Saturday, November 23, 2019

The Rise and Fall of Hummer

The birth of Hummer came in 1977 when the U.S. Military needed a new general utility vehicle as a replacement for the then outdated Jeep. They granted a contract to the American Motors Corporation (AMC) to produce a vehicle new vehicle. This would become the HMMWV, or more commonly known as the Humvee, which became an iconic vehicle with media coverage of the Gulf War in the early 1990s. 
Now the birth of the civilian model of the Hummer itself came after famed actor and bodybuilder Arnold Schwarzenegger saw a column of Humvees drive by a movie set he was working on in Oregon. After several years of lobbying to AMC, a civilian version of the Humvee, the Hummer, was produced in 1992. 
Schwarzenegger made the Hummer famous by driving it around Los Angeles, and it quickly became popular. Throughout the 90s, the Hummer steadily grew in popularity, and by 1998, General Motors saw its potential as a brand. Initially, the Hummer was very profitable, as each vehicle would sell for between 50,000 and 100,000 dollars apiece. 
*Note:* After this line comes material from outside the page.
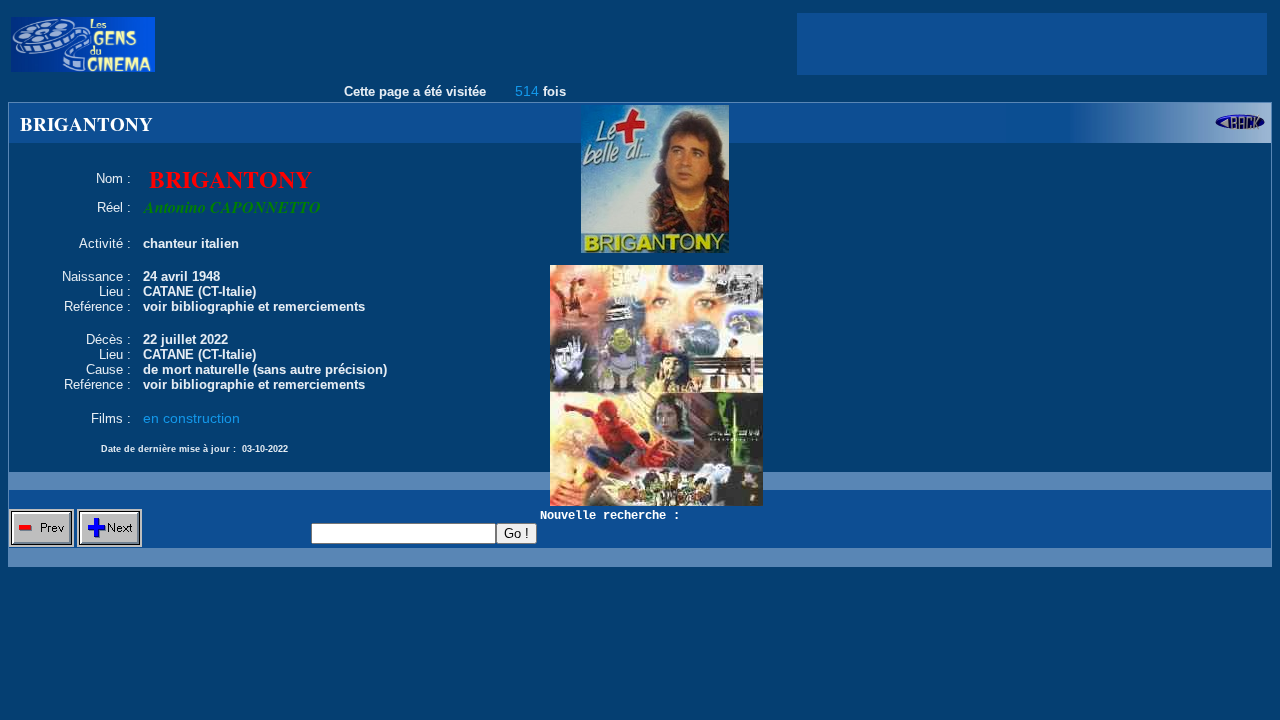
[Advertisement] (1032, 44)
General Motors then rebranded the original Hummer into the Hummer H1, and created a slightly less massive model, the Hummer H2, in 2002. Things were looking great for Hummer. By 2004, 30,000 vehicles were sold. Hummer reached its peak in 2006, with the release of the Hummer H3, a more normal-sized SUV, with 54,000 units sold. After 2006, things went downhill. Hummer sold roughly only 44,000 units in 2007, only 21,000 in 2008, and a meager 5,000 in 2009, before shutting down during GM’s bankruptcy in 2010. 
So what went wrong? How did one of America’s most iconic vehicles completely fall off in the span of a couple of years? A large portion of this plays in with gas prices, issues with the vehicles themselves, and the poor environmental impacts of driving a Hummer. The original Hummer, sold throughout the 1990s, had a very underpowered engine. For instance, in 1995, the Hummer model weighed three and a half tons, but only had an engine that generated 170 horsepower, giving the vehicle poor gas mileage. While Hummer gradually worked to improve the gas mileage of their vehicles, the greatest they ever achieved was with the H3 model, which at best had a gas mileage of 13 miles per gallon in the city, which is still relatively poor. The inefficiency of Hummer caused many environmental concerns, and it became a resented vehicle in American society.
Hummer’s decline also can be attributed to rising gas prices during the great recession of 2007-2009, when gas prices doubled. The increasingly higher cost of driving a Hummer dissuaded buyers from the Hummer, explaining the drop in purchases beginning in 2007. 
So where is Hummer today? While Hummers have been out of production for nearly a decade, there is still somewhat of a niche market for them. Since the U.S. Military Humvee, the vehicle the Hummer was first modeled after, has been replaced by a new vehicle, surplus Humvees are being sold on online auctions. Companies such as Predator Inc. and Mil-Spec Automotive work to convert these surplus Humvees into usable civilian vehicles. 
With the recovery of the U.S. economy after the recession, and the rise in popularity of Jeep, an off-roading vehicle similar to the Hummer, perhaps the Hummer could make a comeback as a more fuel-efficient vehicle.